CVE-2026-29128 identifies a critical security weakness in the firmware of the International Datacasting Corporation (IDC) SFX2100 Satellite Receiver. The firmware includes multiple daemon configuration files for routing protocols such as zebra, bgpd, ospfd, and ripd. These files are owned by root but are world-readable, exposing sensitive configuration data to any user or process on the device. Critically, these configuration files contain hardcoded or otherwise insecure plaintext passwords, including 'enable' or privileged-mode credentials that grant elevated access. The presence of these credentials in accessible files violates secure credential storage best practices (CWE-522 and CWE-798). An attacker with local or limited remote access can read these files to obtain credentials, enabling them to escalate privileges on the satellite receiver or pivot to other networked systems. The vulnerability requires a low-level privilege attacker and has a high attack complexity, but no user interaction is necessary.
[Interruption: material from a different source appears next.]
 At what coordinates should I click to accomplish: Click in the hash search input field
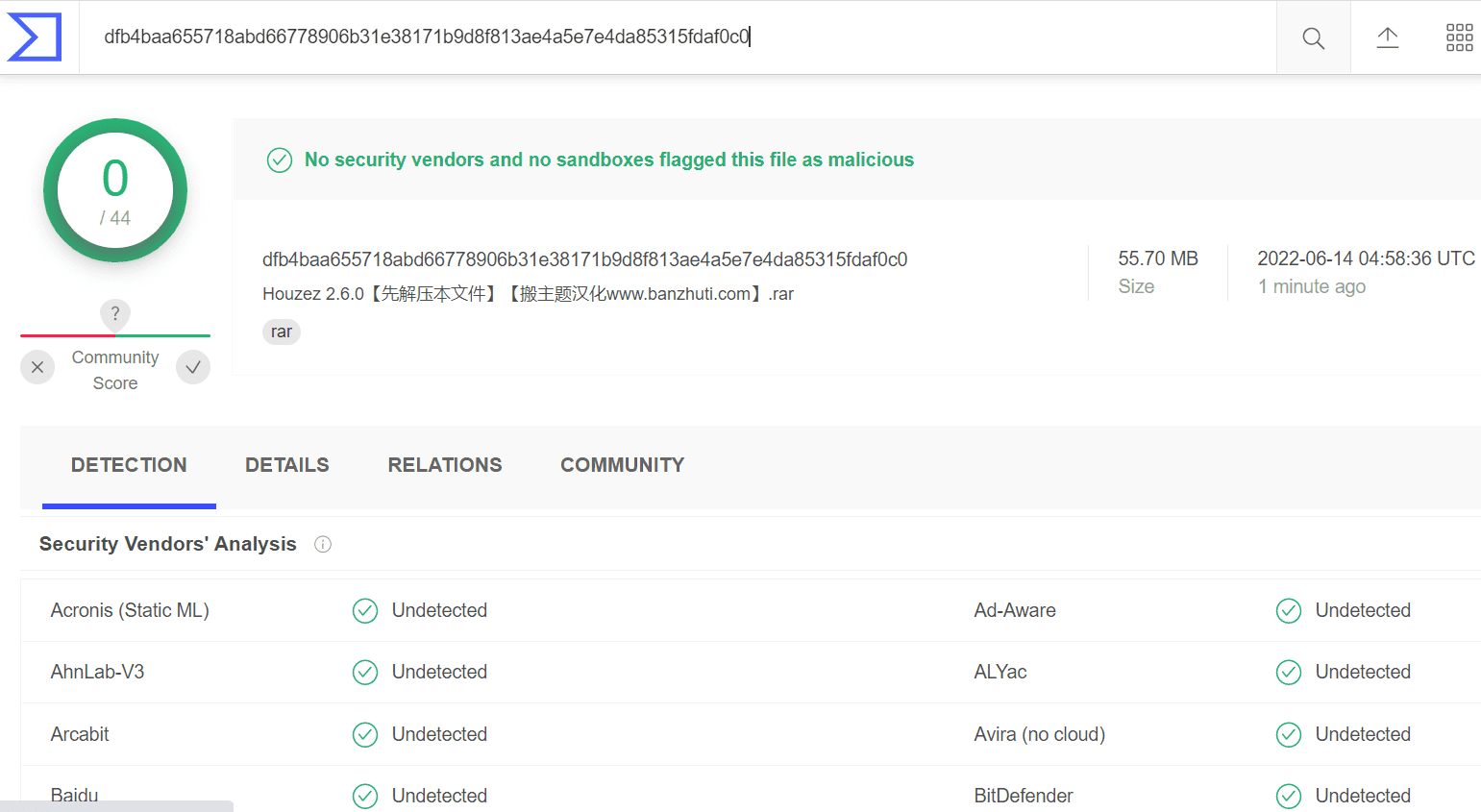click(x=678, y=37)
The scope and impact are high due to the potential compromise of satellite communication infrastructure, which is often critical for broadcasting and data transmission. No patches or exploits are currently known, but the risk remains significant given the sensitive environment and the ease of credential extraction from world-readable files.
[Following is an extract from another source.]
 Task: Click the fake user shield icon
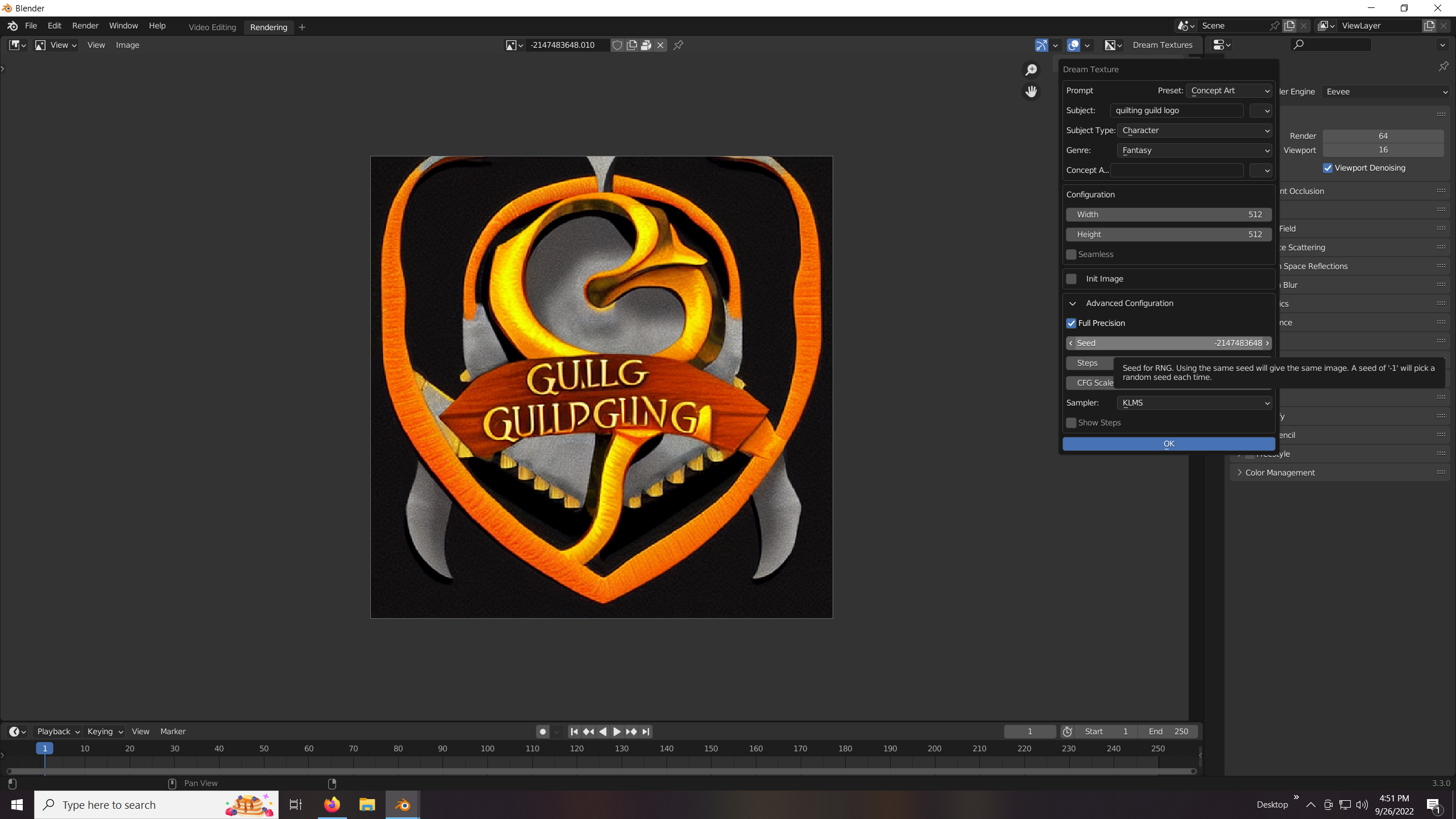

The exploitation of this vulnerability can lead to unauthorized access and control over the SFX2100 Satellite Receiver, potentially allowing attackers to manipulate satellite data routing and communication. This can disrupt broadcast services, degrade data integrity, and compromise confidentiality of transmitted information. Furthermore, attackers can leverage the hardcoded credentials to move laterally within the network, gaining footholds on other critical systems. The impact extends to operational disruptions in broadcasting, emergency communications, and other satellite-dependent services, potentially affecting national security and commercial operations. Given the high privilege level of the exposed credentials, attackers could also perform local privilege escalation, increasing their control over the device and network. The high CVSS score reflects the serious risk to confidentiality, integrity, and availability of satellite communication infrastructure.

Organizations should immediately audit the SFX2100 Satellite Receiver configuration files to identify and restrict access to sensitive daemon configuration files. File permissions must be tightened to prevent world-readable access, ensuring only root or authorized processes can read these files. Replace all hardcoded plaintext passwords with securely stored, unique credentials, preferably using encrypted credential storage or hardware security modules if supported. Implement network segmentation to isolate satellite receivers from broader enterprise networks, limiting lateral movement opportunities. Monitor device logs and network traffic for unusual access patterns or attempts to read configuration files. Engage with IDC for firmware updates or patches addressing this issue and apply them promptly once available. Additionally, consider deploying intrusion detection systems tailored to satellite communication protocols to detect exploitation attempts. Regularly review and update security policies governing satellite infrastructure to incorporate lessons learned from this vulnerability.